By the way, I only have one site that I can think of where there are FQA requirements. However, this is a bank, and the requirement is that the bank FQA has to be higher than any impact sites. Although no plant species have been installed at the site for several years, it still is home to several conservative species that were installed that may not persist as the site matures.

Scott.

Justin said...

I couldn't agree more. The main reason I raised the issue is to shed light on the assumptions "restorationists" have made. I cringe when I see or hear of prairie plantings and mitigations as being "successful". The ill-informed practitioners of both are often blissfully sightless. I was wondering if there might be some justification for using FQA under artificial circumstances, but it seems like there is none. None other than the old "what else ya gonna do" mentality.

Scott said...

I'm not so sure that mitigations can't be "successful," though. Depends on how you define "success," I guess. Karen and I have visited a few of our old mitigation projects (5-10 years old, that is), and they seem to be developing into functioning wetland systems. Exotics always seem to be an issue, but even the highest quality natural wetlands around here have exotic issues these days. I've also seen a few prairie plantings that look alright, but they still definitely lack the structure of natural prairies.

Justin said...

Sadly, I think we are in agreement. But I have to say more, if only to clarify my point.

Basically, being able to emmulate the flora of a wet road ditch or to assemble a hodge-podge of native species that lack any structural distribution and lack the functional elements of a native, natural wetland is closer to gardening than conservation. Natural wetlands (fens, cedar swamps, small wetlands in beech/maple forests, skunk cabbage seeps, prairie swales, etc.) are, much like humpty-dumpty, impossible to reconstruct.

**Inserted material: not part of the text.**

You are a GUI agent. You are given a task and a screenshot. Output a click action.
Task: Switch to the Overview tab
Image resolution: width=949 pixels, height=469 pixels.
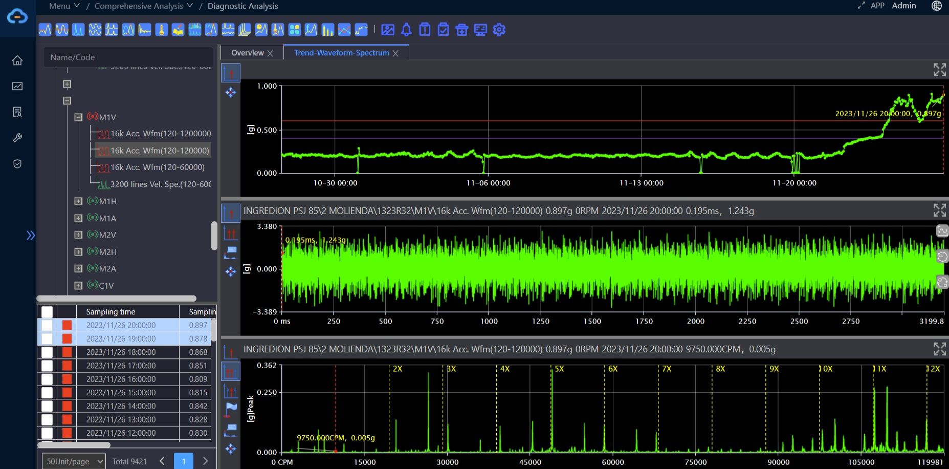(x=248, y=53)
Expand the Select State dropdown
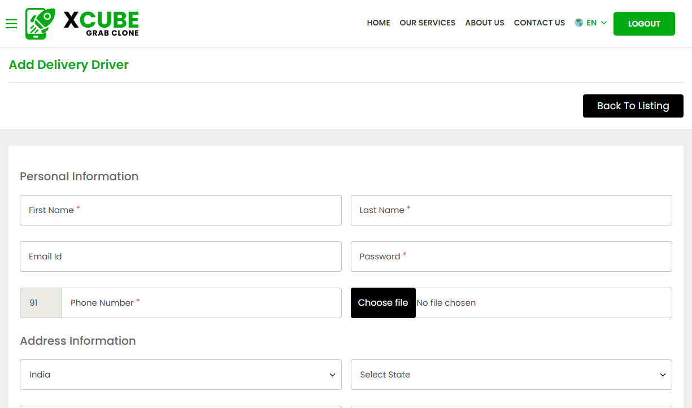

There are, of course, exceptions. Areas where tile is broken and native species rise from the dead simply by restoring hydrology on an existing seed bank are very much true restorations (or very close). But, scraping a hole in a cornfield outside a hydric soil unit and planting a handful of showy wetland plants is certainly not, no matter how much tending, weeding and spraying. Neither is an old field, once forest, converted to Big Bluestem and Ironweed a prairie. To say otherwise is an insult to fine wetlands and prairies everywhere.